━━━ DATA FOR PROCESSING ━━━
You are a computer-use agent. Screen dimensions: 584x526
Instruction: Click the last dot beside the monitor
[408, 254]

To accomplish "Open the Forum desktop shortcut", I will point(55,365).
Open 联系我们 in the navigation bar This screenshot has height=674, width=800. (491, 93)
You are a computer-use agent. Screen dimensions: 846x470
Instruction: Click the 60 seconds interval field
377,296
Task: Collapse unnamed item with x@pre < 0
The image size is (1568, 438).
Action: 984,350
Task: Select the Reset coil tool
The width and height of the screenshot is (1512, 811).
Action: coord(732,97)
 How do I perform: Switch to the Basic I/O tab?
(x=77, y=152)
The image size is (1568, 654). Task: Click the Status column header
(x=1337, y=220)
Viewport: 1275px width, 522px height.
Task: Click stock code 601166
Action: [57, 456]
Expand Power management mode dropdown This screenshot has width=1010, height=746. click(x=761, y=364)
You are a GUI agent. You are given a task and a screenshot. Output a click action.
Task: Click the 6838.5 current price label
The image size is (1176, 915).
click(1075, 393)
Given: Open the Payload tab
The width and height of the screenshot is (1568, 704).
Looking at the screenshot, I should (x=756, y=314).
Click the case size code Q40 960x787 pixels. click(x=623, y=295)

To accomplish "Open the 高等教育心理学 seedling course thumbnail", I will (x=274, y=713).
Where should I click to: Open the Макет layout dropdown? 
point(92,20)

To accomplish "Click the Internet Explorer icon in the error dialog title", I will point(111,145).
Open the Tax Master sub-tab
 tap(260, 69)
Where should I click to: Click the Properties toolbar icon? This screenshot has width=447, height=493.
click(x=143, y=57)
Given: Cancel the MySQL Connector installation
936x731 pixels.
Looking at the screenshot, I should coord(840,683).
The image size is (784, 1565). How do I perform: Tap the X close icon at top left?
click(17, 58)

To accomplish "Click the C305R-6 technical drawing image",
━━━
What is the number of lines in the data that hold the word "will"? Reply with that number and nothing else.

### EXERCISE OUTPUT
3